I'm a programmer and I'm making an Artificial Intelligence for a boardgame called Hex. Since I am not that familiar with electrical engineering, I need your expertise on this subject.
I am now working on the evaluation function of the board. I have represented the board as a graph, since that is what a computer needs as input. But in this case you can also see it as an electrical circuit. The circuit usually looks like this, only then 11x11 hexagons:
The edges/resistors are all either 0,1 or INF (infinity).
My goal is to give a score to the board. I want to apply an electrical voltage to the two boundary opposite nodes and then check the total resistance between them.
I have made a possible scenario on a 2x2 board. The dots are nodes, the edges are resistors, the numbers the resitor values, and the arrows are my current-stream assumptions:
So the way I understand it is, I have to do something called nodal analysis. So i made for each node an equation where the voltage going in a node is the same as going out. So here are the equations I made:
$$V1 : \frac{(V1-V2)}{0} + \frac{(V1-V3)}{1} = 10 $$ (From what I understand the voltage source number doesn't matter so I picked 10).

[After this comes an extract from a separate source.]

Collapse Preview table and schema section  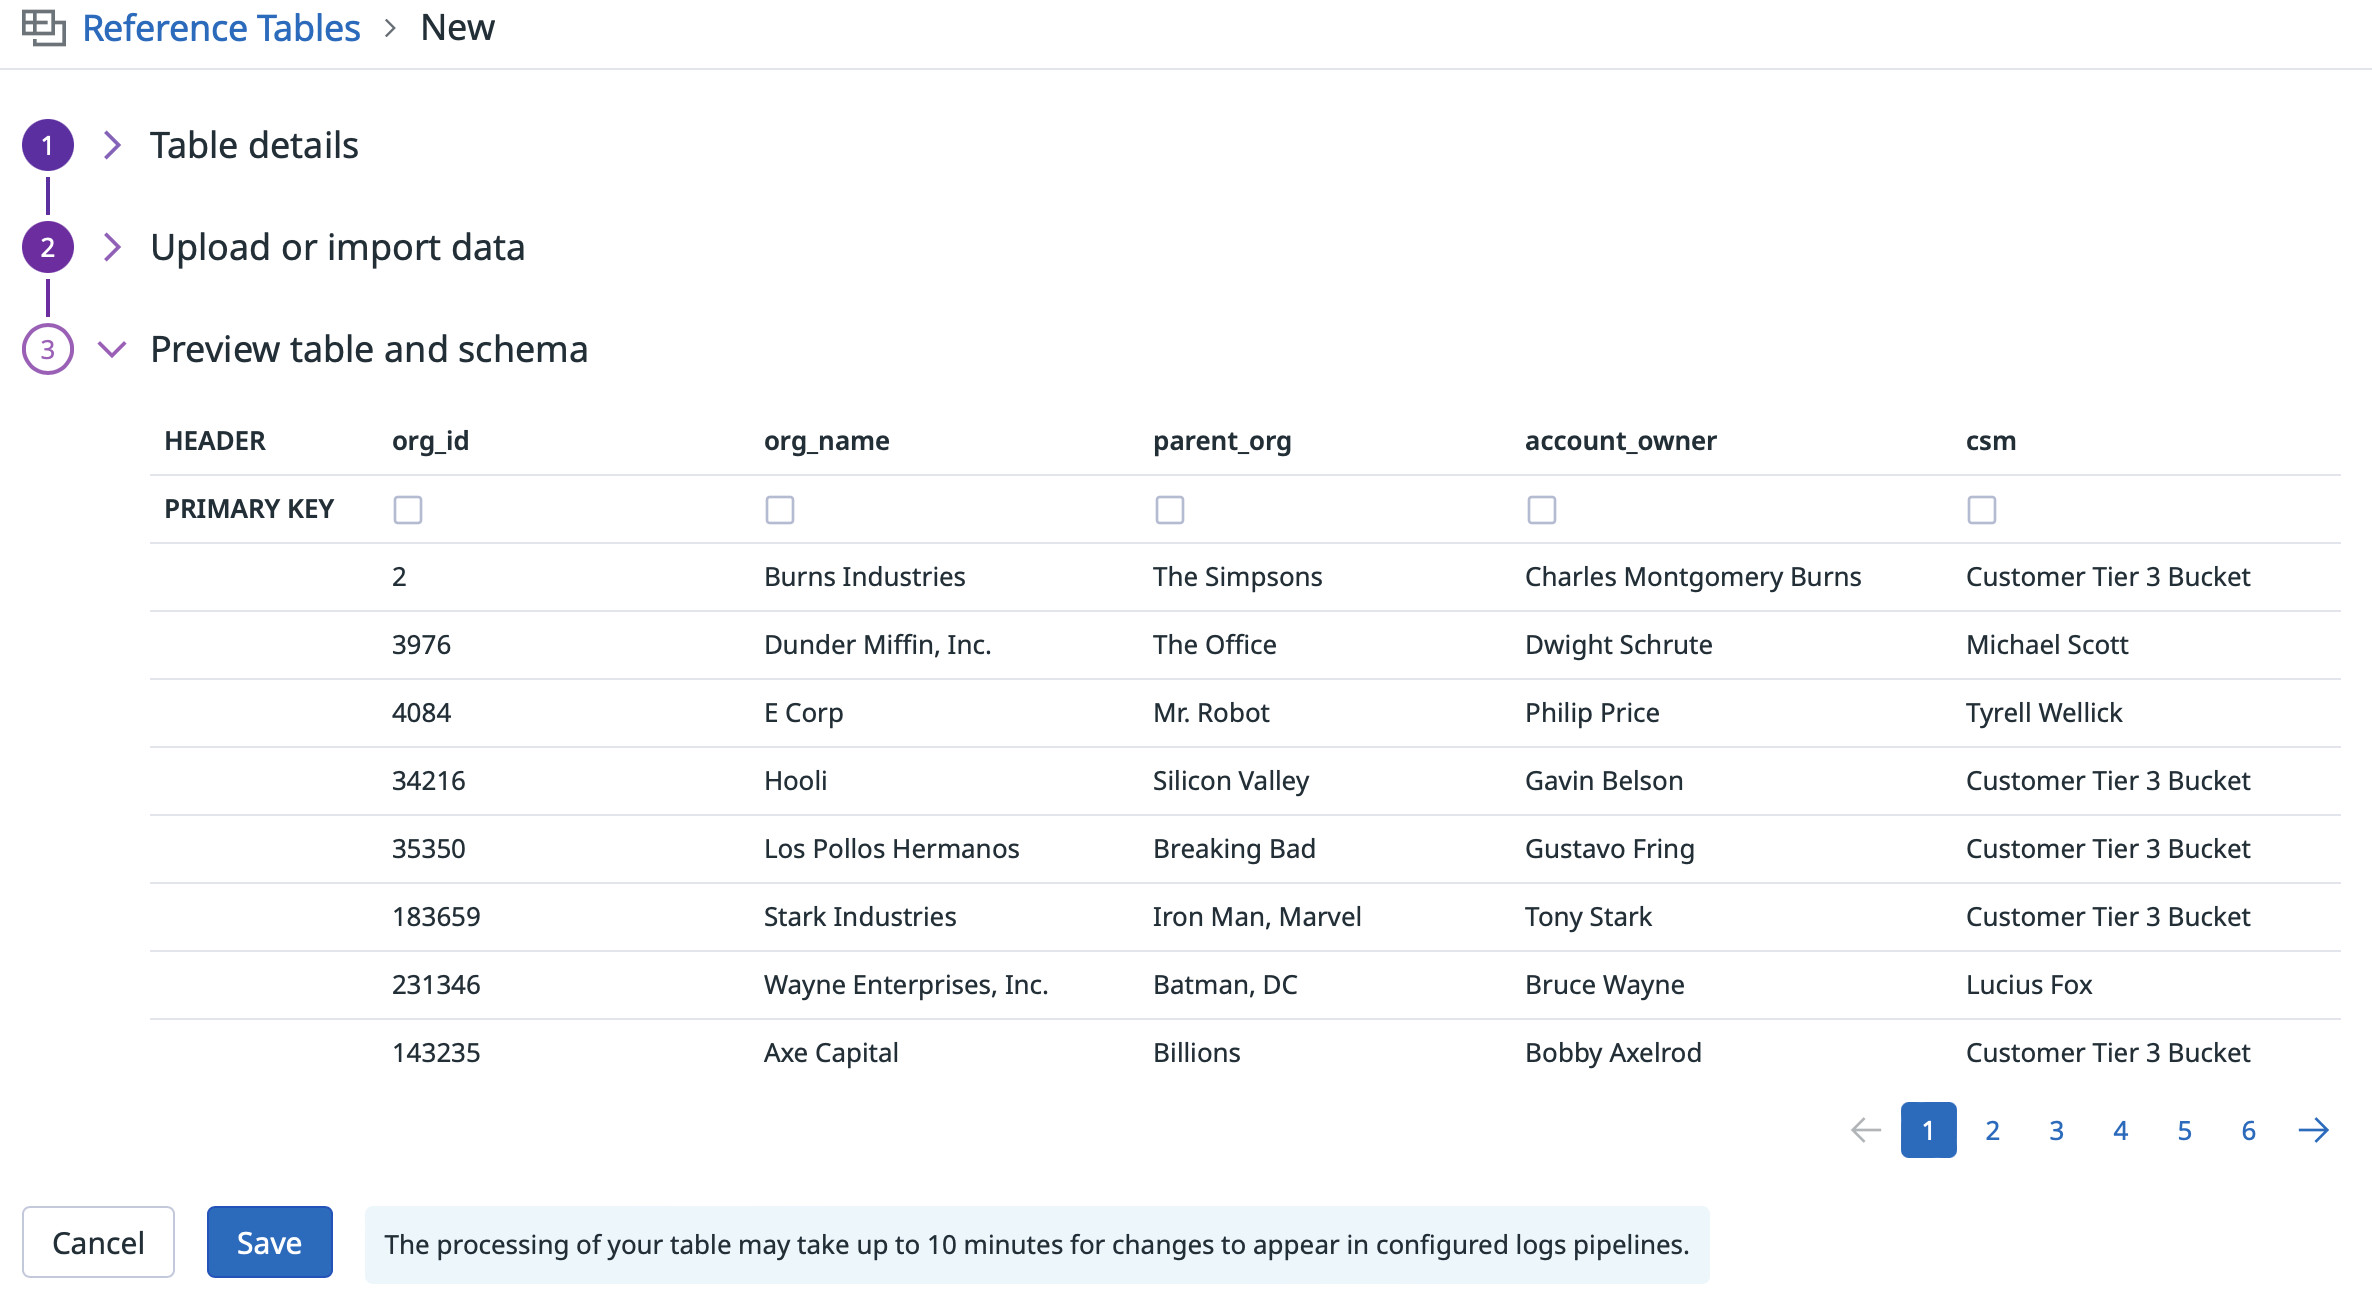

$$V2:\frac{(V1-V2)}{0} = \frac{(V1-V3)}{1} + \frac{(V2-V4)}{1}$$
$$V3: \frac{V1-V3}{1} + \frac{(V2-V3)}{1} = \frac{(V3-V4)}{2} + \frac{(V3-V5)}{\infty}$$
$$V4: \frac{(V2-V4)}{1} + \frac{(V3-V4)}{2} = \frac{(V4-V5)}{\infty} + \frac{(V4-V6)}{1}$$
$$V5: \frac{(V3-V5)}{\infty} + \frac{(V4-V5)}{\infty} = \frac{(V5-V6)}{\infty}$$
$$V6: \frac{(V4-V6)}{1} + \frac{(V5-V6)}{\infty} = 10? $$ (I assume the current leaving out here is 10, but I'm not entirely sure)
So with some algebraic manipulations I put the numbers into a matrix, where the voltages are the variables ofcourse: (I also assumed dividing by zero is the same as multiplying by Infinity, I don't know if that is the correct way).
$$\infty -\infty -1 0 0 0 = 10$$
$$\infty -\infty 1 1 0 0 = 0$$
$$1 1 -2.5 0.5 0 0 = 0$$
$$0 1 0.5 -2.5 0 1 = 0$$
$$0 0 0 0 0 0 = 0 $$
$$0 0 0 1 0 -1 = 10 (?)$$
If you solve this you get:
$$V1: NaN $$
$$V2: NaN $$
$$V3: 0.05 $$
$$V4: 0.05 $$
$$V5: 0 $$
$$V6: -0.05$$
I have two questions now:
1.Where is my mistake in? (because I don't think voltages can be NaN or negative)
2.If I calculated these voltages correctly, how do I then compute the total resistance?